▶ _What you need to do_
Below this line is the material. Write out only its lines from the one containing "Click info icon beside Est. Club Card Savings" through the one containing "Task: Select the Shake 2 animation thumbnail", both kept, exactly.

Records to use: Begin

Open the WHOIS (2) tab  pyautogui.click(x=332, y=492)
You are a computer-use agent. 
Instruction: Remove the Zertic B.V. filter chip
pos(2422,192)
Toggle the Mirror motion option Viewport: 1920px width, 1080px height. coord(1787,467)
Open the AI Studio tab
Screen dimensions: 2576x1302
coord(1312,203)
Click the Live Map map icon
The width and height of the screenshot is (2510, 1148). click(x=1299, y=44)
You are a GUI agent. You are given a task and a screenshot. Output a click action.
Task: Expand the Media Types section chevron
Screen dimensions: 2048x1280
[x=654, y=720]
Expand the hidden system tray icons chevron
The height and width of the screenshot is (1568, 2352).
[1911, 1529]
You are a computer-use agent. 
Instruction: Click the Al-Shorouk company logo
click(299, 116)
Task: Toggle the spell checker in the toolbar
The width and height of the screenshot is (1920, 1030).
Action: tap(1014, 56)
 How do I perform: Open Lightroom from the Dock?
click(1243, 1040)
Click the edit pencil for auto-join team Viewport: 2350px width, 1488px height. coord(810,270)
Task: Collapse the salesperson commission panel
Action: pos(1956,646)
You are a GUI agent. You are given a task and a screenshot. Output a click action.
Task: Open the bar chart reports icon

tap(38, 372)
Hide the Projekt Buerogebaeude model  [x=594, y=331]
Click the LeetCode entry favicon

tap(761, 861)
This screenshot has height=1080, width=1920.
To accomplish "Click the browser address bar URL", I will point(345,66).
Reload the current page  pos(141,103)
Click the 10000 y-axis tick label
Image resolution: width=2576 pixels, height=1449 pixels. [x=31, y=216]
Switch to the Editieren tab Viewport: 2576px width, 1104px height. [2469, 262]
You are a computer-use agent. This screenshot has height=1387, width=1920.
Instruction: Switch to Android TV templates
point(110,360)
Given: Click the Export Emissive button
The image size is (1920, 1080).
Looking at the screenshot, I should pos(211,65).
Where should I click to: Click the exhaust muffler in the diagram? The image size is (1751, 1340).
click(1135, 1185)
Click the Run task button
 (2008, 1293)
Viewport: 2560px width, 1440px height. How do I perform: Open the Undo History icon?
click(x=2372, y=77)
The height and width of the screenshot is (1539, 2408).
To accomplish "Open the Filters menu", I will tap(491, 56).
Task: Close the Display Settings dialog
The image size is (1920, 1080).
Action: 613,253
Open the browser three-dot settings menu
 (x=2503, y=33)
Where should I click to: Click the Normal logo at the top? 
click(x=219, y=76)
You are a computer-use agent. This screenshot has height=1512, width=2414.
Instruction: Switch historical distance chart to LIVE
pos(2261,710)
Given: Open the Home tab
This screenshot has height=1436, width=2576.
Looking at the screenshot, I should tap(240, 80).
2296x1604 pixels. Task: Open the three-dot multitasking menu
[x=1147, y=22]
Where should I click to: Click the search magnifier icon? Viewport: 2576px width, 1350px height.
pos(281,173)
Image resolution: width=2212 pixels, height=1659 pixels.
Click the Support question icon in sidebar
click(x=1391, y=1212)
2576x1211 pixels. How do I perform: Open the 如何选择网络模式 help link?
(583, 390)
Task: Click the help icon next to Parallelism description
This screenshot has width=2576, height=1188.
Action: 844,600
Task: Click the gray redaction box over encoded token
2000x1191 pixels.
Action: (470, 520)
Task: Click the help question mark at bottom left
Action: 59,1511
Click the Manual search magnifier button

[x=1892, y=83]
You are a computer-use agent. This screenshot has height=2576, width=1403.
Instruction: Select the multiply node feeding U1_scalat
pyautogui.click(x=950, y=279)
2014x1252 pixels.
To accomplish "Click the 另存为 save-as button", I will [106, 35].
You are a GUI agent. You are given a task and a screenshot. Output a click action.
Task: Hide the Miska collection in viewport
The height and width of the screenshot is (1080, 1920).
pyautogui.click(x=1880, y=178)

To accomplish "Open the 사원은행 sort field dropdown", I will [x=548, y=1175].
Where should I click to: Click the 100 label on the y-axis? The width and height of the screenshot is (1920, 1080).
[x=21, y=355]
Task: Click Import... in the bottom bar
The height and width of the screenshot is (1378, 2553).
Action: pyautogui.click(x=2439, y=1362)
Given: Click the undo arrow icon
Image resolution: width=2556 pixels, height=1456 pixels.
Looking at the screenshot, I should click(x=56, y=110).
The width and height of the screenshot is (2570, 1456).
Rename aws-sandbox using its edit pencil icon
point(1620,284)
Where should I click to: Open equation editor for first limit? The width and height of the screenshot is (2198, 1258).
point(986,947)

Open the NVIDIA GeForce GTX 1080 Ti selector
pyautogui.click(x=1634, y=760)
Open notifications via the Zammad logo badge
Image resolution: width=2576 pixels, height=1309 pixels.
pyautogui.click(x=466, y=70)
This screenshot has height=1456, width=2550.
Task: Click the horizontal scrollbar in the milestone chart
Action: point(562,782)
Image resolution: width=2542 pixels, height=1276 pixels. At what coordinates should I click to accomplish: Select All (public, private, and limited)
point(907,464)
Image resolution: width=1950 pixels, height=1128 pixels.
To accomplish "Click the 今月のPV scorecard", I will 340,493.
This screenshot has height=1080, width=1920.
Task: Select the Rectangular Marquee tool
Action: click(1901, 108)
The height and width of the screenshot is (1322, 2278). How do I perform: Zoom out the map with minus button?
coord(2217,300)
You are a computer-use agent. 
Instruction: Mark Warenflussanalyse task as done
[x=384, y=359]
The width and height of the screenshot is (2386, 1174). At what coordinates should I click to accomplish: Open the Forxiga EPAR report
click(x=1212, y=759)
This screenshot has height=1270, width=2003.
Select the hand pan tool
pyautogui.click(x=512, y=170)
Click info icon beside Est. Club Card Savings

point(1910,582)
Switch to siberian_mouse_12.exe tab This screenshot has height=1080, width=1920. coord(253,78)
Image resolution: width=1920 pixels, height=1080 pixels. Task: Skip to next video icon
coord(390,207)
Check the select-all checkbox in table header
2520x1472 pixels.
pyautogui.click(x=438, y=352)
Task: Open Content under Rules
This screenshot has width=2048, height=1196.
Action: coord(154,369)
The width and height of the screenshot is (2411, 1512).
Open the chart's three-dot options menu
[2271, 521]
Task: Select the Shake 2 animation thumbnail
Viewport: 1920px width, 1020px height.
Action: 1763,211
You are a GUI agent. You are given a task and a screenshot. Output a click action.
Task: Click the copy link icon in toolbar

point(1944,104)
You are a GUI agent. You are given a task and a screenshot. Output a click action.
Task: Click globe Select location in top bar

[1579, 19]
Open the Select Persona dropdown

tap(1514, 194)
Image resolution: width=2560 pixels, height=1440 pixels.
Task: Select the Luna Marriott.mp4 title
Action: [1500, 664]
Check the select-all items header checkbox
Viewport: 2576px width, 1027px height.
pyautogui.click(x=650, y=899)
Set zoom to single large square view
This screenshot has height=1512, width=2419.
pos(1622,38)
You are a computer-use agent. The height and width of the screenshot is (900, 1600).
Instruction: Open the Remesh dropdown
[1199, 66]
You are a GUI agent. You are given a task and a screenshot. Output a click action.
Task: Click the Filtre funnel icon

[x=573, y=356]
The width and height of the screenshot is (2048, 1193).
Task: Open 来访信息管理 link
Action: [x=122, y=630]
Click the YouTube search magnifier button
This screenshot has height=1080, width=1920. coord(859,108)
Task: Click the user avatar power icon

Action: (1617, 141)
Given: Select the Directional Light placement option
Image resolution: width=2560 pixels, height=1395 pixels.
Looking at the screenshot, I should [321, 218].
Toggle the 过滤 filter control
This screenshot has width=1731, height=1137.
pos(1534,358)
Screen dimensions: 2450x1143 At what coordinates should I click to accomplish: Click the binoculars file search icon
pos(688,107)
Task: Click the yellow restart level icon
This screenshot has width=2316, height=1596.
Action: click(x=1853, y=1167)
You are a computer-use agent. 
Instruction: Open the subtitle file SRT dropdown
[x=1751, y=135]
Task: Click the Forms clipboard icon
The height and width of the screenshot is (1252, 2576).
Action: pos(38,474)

Records to use: End

▶ _Task result_
Click info icon beside Est. Club Card Savings

point(1910,582)
Switch to siberian_mouse_12.exe tab This screenshot has height=1080, width=1920. coord(253,78)
Image resolution: width=1920 pixels, height=1080 pixels. Task: Skip to next video icon
coord(390,207)
Check the select-all checkbox in table header
2520x1472 pixels.
pyautogui.click(x=438, y=352)
Task: Open Content under Rules
This screenshot has width=2048, height=1196.
Action: coord(154,369)
The width and height of the screenshot is (2411, 1512).
Open the chart's three-dot options menu
[2271, 521]
Task: Select the Shake 2 animation thumbnail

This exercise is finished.